Todos los pilares sobre los que se apoyaba el proceso de diálogo con ETA se han venido abajo por efecto de la acción de la propia banda terrorista, que se ha encargado de dinamitarlos deliberadamente.
El primero de ellos fue el argumento de que llevábamos tres años sin muertos, tantas veces expuesto por el Gobierno. El coche bomba de Barajas echó por tierra esa razón al asesinar a dos personas y los que practican la violencia callejera han añadido otro muerto más a la lista. En total, tres víctimas mortales desde el 30 de diciembre pasado.

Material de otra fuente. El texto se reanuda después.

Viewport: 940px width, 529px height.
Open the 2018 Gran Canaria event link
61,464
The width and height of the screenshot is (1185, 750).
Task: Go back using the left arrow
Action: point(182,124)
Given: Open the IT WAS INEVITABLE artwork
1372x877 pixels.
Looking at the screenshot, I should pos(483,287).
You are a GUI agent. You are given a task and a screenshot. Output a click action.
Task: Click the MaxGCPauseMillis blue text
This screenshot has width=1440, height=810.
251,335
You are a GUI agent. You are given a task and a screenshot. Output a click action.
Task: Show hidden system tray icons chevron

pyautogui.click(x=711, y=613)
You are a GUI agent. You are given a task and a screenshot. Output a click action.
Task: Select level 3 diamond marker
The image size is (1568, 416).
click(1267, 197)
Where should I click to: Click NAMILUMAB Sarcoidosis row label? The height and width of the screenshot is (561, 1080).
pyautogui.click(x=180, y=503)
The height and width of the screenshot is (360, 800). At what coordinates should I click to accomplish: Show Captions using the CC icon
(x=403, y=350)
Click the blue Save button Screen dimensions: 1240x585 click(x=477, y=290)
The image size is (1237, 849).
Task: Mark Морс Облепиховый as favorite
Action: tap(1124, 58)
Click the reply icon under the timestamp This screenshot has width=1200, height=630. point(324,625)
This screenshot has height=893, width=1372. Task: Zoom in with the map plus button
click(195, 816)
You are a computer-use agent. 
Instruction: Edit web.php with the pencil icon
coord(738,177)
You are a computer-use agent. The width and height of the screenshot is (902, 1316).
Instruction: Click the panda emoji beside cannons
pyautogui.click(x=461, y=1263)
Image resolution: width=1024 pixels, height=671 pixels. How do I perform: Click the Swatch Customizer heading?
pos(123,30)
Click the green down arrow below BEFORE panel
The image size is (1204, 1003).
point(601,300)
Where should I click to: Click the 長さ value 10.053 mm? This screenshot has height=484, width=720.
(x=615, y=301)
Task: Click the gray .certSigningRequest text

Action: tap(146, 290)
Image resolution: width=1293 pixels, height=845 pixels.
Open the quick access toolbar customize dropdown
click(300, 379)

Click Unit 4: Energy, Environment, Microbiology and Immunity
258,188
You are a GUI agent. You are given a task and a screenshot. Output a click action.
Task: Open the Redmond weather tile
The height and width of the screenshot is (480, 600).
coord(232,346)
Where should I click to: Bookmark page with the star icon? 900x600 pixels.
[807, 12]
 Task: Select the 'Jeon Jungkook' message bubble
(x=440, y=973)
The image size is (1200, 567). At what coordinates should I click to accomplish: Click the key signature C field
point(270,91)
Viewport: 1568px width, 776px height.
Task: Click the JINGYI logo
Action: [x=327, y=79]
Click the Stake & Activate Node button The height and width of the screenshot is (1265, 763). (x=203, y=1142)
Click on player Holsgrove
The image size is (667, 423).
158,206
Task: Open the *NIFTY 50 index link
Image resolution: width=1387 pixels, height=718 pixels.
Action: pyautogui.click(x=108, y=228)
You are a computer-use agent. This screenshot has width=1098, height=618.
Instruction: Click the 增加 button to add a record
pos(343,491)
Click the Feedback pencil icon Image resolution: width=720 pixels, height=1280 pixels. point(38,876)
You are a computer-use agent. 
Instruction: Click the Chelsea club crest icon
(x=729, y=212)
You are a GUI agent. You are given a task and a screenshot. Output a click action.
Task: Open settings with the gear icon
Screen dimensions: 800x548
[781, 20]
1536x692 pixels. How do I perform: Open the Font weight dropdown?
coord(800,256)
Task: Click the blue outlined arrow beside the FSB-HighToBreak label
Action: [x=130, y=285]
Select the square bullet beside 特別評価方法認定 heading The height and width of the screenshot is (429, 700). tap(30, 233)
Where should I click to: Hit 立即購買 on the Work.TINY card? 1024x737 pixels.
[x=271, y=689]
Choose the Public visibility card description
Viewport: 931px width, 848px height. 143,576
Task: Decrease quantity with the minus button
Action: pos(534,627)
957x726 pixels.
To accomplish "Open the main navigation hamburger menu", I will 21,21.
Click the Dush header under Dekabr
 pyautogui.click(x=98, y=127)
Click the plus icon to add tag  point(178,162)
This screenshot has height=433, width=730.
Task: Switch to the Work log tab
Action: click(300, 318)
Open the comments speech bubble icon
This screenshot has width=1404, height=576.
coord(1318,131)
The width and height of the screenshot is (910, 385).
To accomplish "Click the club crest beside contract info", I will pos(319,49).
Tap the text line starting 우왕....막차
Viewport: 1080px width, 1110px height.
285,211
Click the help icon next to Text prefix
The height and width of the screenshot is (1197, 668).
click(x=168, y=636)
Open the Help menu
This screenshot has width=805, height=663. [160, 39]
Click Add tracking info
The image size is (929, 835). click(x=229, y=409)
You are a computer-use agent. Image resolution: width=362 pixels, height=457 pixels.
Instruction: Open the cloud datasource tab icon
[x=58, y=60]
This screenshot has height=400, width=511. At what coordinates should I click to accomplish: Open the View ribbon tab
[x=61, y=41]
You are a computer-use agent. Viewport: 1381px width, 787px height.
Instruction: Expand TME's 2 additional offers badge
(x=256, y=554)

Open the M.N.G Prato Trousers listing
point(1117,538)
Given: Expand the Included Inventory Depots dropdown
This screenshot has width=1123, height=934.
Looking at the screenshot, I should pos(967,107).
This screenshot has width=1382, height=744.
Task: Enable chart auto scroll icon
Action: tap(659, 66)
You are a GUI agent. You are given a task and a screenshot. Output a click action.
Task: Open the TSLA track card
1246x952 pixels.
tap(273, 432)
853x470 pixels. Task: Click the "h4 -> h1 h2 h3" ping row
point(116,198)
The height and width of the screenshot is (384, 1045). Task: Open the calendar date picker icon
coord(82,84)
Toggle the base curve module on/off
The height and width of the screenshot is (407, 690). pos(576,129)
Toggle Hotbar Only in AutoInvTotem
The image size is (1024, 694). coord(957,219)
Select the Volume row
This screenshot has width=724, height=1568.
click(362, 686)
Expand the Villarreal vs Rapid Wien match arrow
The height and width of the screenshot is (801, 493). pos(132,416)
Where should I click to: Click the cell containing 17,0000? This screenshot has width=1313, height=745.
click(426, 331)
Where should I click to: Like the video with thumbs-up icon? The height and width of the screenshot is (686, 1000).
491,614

La declaración etarra del pasado domingo acaba a su vez con los principios sobre los que se basó la autorización del Congreso de los Diputados para abrir el diálogo con ETA. Se trataba, según la resolución del 17 de mayo del 2005, de ver si la banda estaba dispuesta a abandonar las armas. ETA ha demostrado con palabras y con hechos que no sólo no tiene ese propósito, sino que considera perfectamente válido continuar con el terrorismo. Lo había dicho otras veces durante la tregua, pero entonces se prefirió mirar hacia otro lado, alegando que eran mensajes de consumo interno. Ahora, en cambio, no puede ignorarse un discurso que está respaldado por hechos tan contundentes como el coche bomba de la T4 o todo lo que se ha sabido sobre las actividades del comando Donosti.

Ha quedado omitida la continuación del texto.